(Pixel coordinate grounding data)
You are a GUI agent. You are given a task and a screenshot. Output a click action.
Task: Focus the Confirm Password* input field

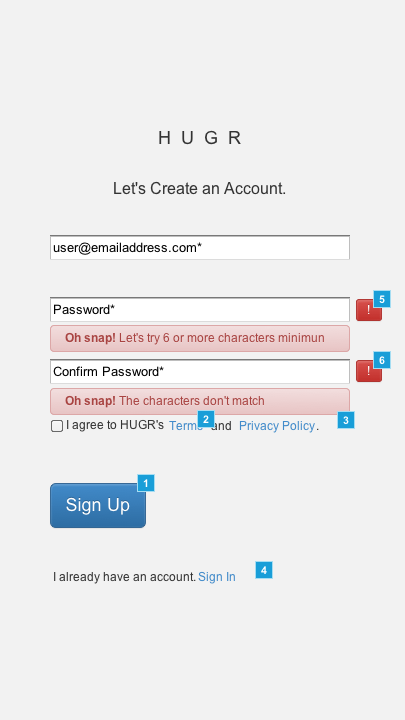[200, 371]
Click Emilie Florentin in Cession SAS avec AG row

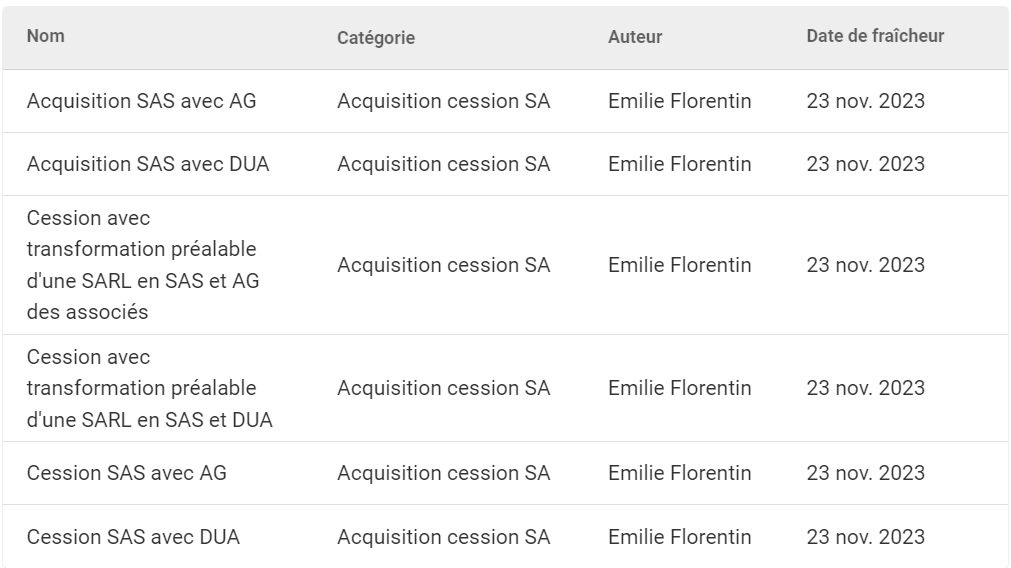pyautogui.click(x=679, y=473)
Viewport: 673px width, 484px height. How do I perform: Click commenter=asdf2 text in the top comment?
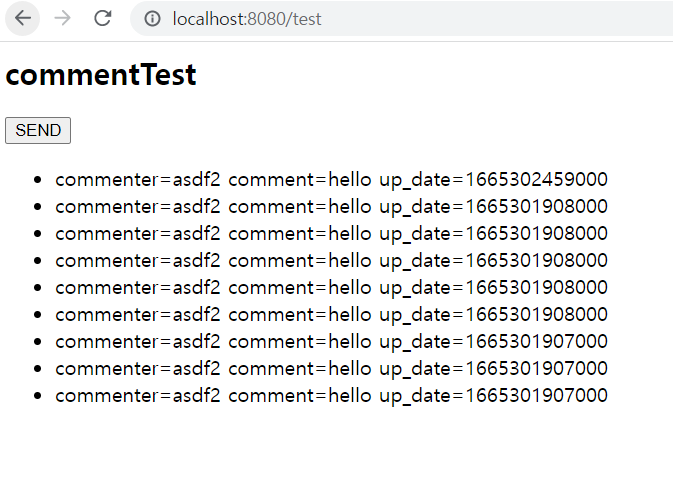point(138,179)
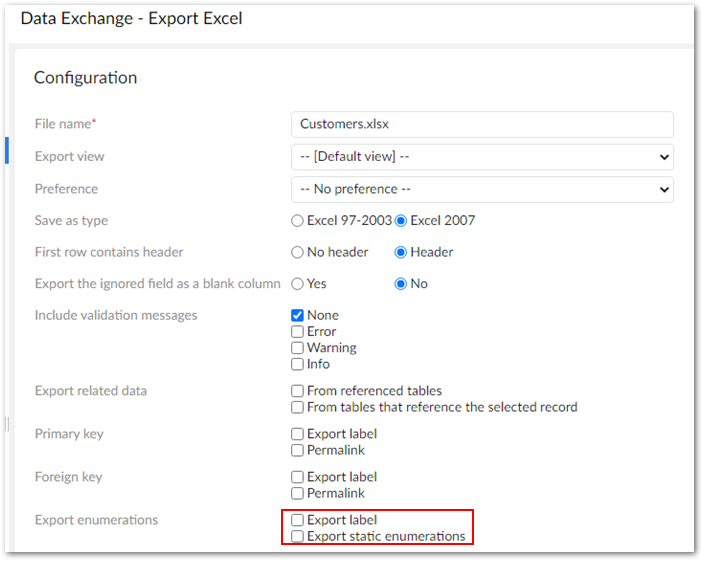Choose the No header option
Screen dimensions: 703x561
(297, 253)
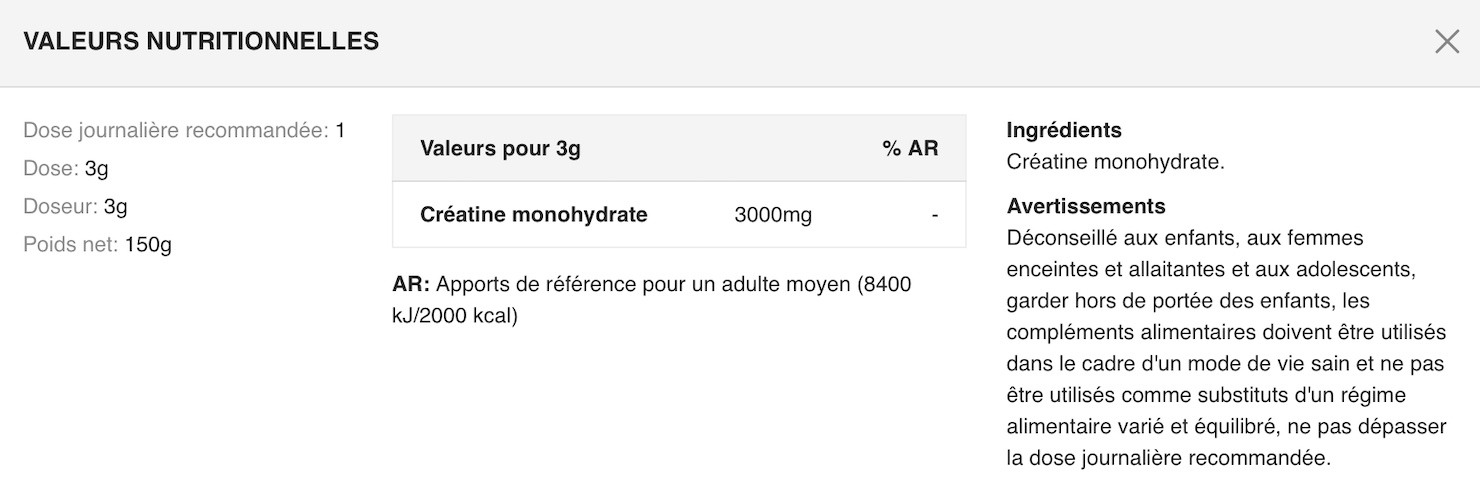1480x502 pixels.
Task: Click the Valeurs pour 3g table header
Action: 500,149
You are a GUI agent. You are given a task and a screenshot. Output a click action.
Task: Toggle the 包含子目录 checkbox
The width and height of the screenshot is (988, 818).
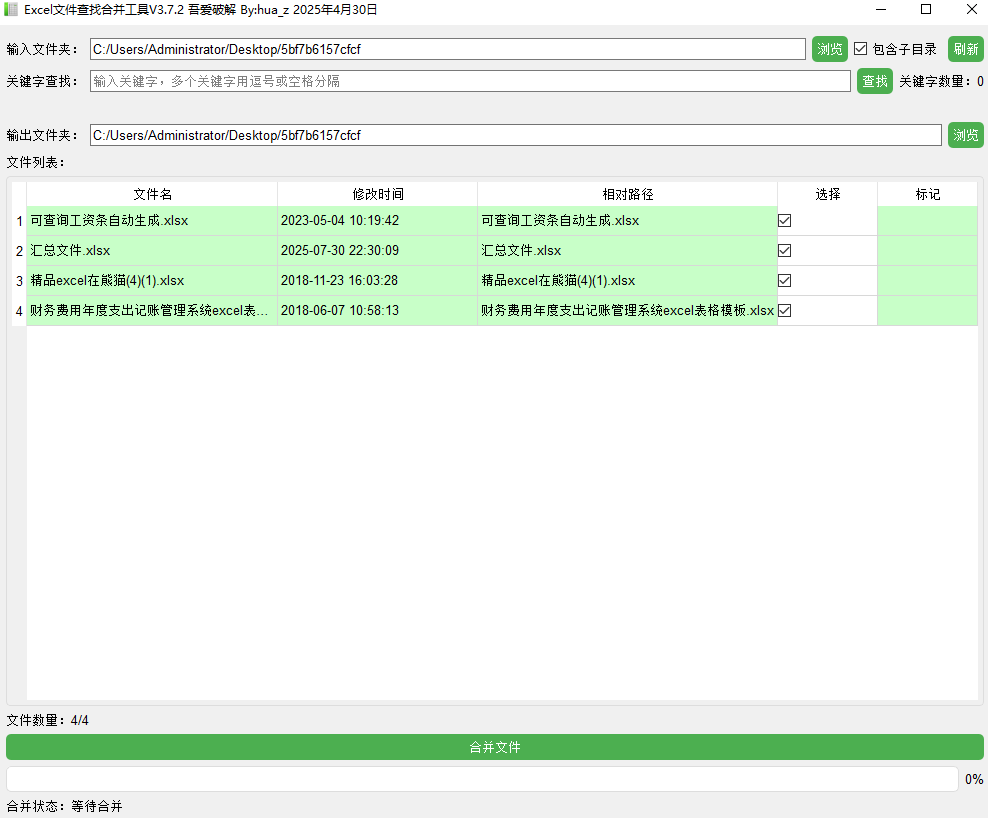point(860,49)
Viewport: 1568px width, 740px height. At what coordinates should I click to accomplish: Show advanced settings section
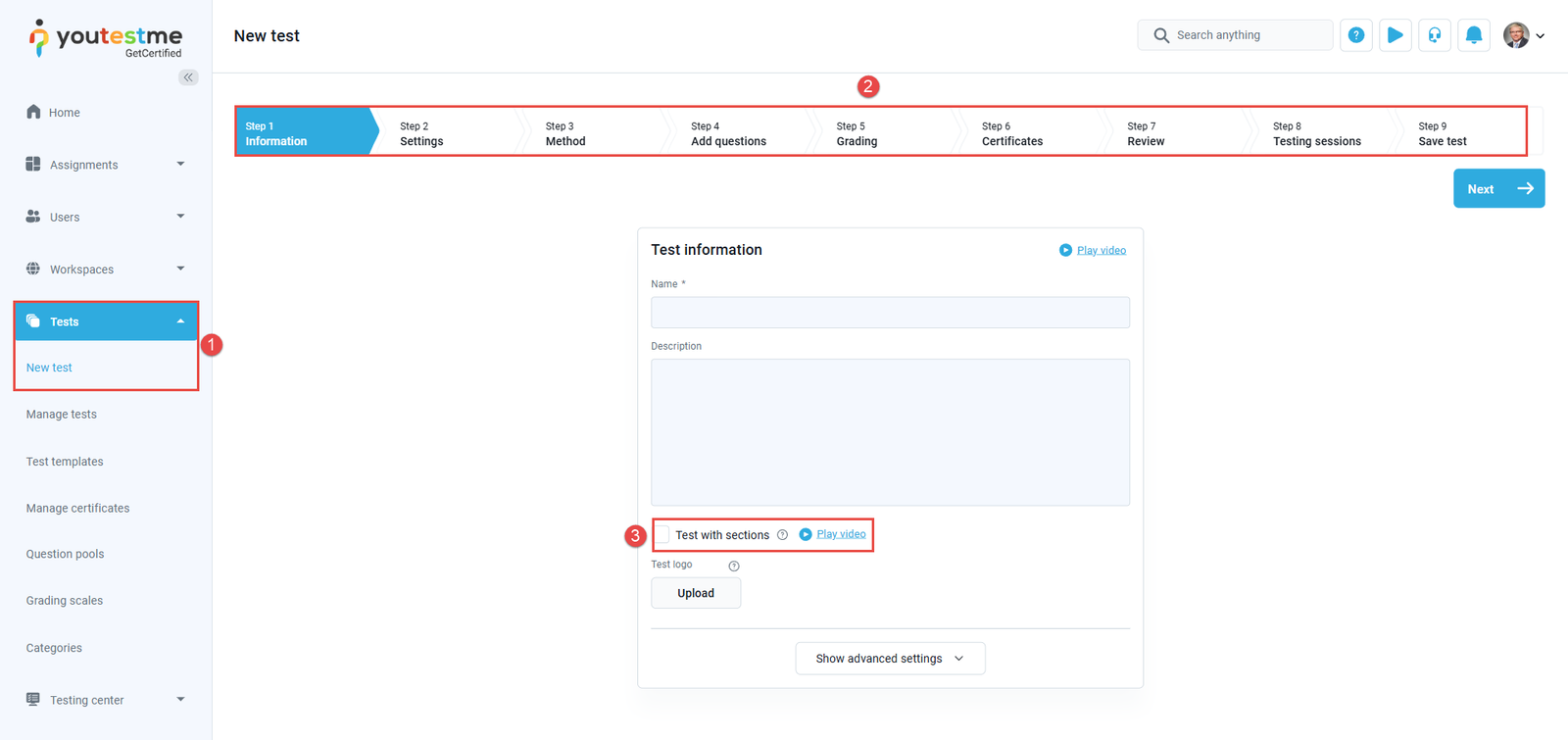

YOUR GOAL: A word-for-word copy of the entries above is needed, with every picture dropped.

RESULT OF THE TASK:
You are a GUI agent. You are given a task and a screenshot. Output a click action.
Task: Focus the Confirm Password* input field

[200, 371]
Click Emilie Florentin in Cession SAS avec AG row

pyautogui.click(x=679, y=473)
Viewport: 673px width, 484px height. How do I perform: Click commenter=asdf2 text in the top comment?
point(138,179)
Choose the No header option
Screen dimensions: 703x561
(297, 253)
1480x502 pixels.
Task: Click the Valeurs pour 3g table header
Action: 500,149
You are a GUI agent. You are given a task and a screenshot. Output a click action.
Task: Toggle the 包含子目录 checkbox
The width and height of the screenshot is (988, 818).
point(860,49)
Viewport: 1568px width, 740px height. At what coordinates should I click to accomplish: Show advanced settings section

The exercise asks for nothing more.